Index Command Line Interface

Usage

The indexer can be utilized using the hetu-cli executable located under the bin directory in the installation.

To create an index you can run sql queries of the form:

CREATE INDEX [ IF NOT EXISTS ] index_name
USING [ BITMAP | BLOOM | MINMAX ]
ON tbl_name (col_name)
WITH ( "bloom.fpp" = '0.001', [, …] )
WHERE predicate;

To show all indexes or a specific index_name:

SHOW INDEX;
SHOW INDEX index_name;

To delete an index by name:

DROP INDEX index_name;

Examples

Path white list:["/tmp”, “/opt/hetu”, “/opt/openlookeng”, “/etc/hetu”, “/etc/openlookeng”, current workspace]
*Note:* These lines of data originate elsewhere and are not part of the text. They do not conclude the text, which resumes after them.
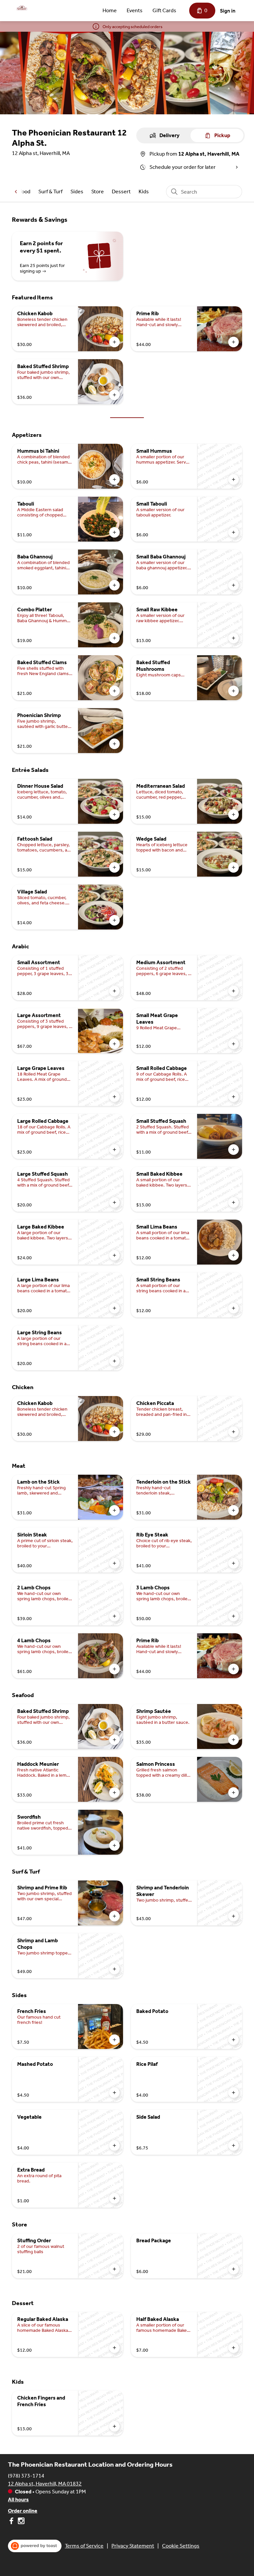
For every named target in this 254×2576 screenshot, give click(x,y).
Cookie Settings (180, 2546)
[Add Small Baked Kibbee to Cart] (233, 1202)
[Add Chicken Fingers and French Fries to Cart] (114, 2426)
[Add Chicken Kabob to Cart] (114, 342)
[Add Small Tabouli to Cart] (233, 532)
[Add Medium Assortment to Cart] (233, 991)
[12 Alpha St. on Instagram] (20, 2522)
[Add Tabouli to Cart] (114, 532)
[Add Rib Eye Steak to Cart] (233, 1563)
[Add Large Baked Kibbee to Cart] (114, 1255)
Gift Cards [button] (164, 10)
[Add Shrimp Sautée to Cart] (233, 1739)
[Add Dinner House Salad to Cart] (114, 814)
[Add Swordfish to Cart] (114, 1845)
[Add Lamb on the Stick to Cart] (114, 1510)
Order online (22, 2511)
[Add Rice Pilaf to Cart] (233, 2092)
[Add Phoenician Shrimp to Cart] (114, 744)
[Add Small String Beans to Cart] (233, 1308)
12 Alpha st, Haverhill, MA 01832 (45, 2484)
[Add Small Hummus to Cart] (233, 479)
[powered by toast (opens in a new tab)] (35, 2546)
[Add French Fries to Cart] (114, 2039)
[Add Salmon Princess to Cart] (233, 1792)
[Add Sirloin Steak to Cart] (114, 1563)
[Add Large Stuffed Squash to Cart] (114, 1202)
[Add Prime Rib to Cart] (233, 342)
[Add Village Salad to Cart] (114, 920)
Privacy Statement (132, 2546)
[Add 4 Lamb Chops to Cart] (114, 1669)
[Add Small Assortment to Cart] (114, 991)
etc directory includes config.properties, and –config should specify an absolute path, the path should be children directory of Path white list

Create index

$ java -jar ./hetu-cli-*.jar --server xxx:xxx --config /xxx/etc --execute 'CREATE INDEX index_name USING bloom ON hive.schema.table (column1) WITH ("bloom.fpp"="0.01", verbose=true) WHERE p=part1'

Show index

$ java -jar ./hetu-cli-*.jar --server xxx:xxx --config /xxx/etc --execute "SHOW INDEX index_name"

Drop index

$ java -jar ./hetu-cli-*.jar --server xxx:xxx --config /xxx/etc --execute "DROP INDEX index_name"

Note: Dropping an index will not remove the cached index from hetu server. This means the index may still be used until it expires from cache based on hetu.heuristicindex.filter.cache.ttl value or hetu server is restarted.

Notes on resource usage

Memory

By default the default JVM MaxHeapSize will be used (java -XX:+PrintFlagsFinal -version | grep MaxHeapSize). For improved performance, it is recommended to increase the MaxHeapSize. This can be done by setting -Xmx value:

Note: This should be done before executing the hetu-cli.

export JAVA_TOOL_OPTIONS="-Xmx100G"

In this example the MaxHeapSize will be set to 100G.

Indexing in parallel

If creating the index for a large table is too slow on one machine, you can create an index for different partitions in parallel on different machines. This requires setting the parallelCreation property to true and specifying the partition(s). For example:

On machine 1:

$ java -jar ./hetu-cli-*.jar --server xxx:xxx --config /xxx/etc --execute 'CREATE INDEX index_name USING bloom ON hive.schema.table (column1) WITH ("bloom.fpp"="0.01", parallelCreation=true) WHERE p=part1'

On machine 2:

$ java -jar ./hetu-cli-*.jar --server xxx:xxx --config /xxx/etc --execute 'CREATE INDEX index_name USING bloom ON hive.schema.table (column1) WITH ("bloom.fpp"="0.01", parallelCreation=true) WHERE p=part2'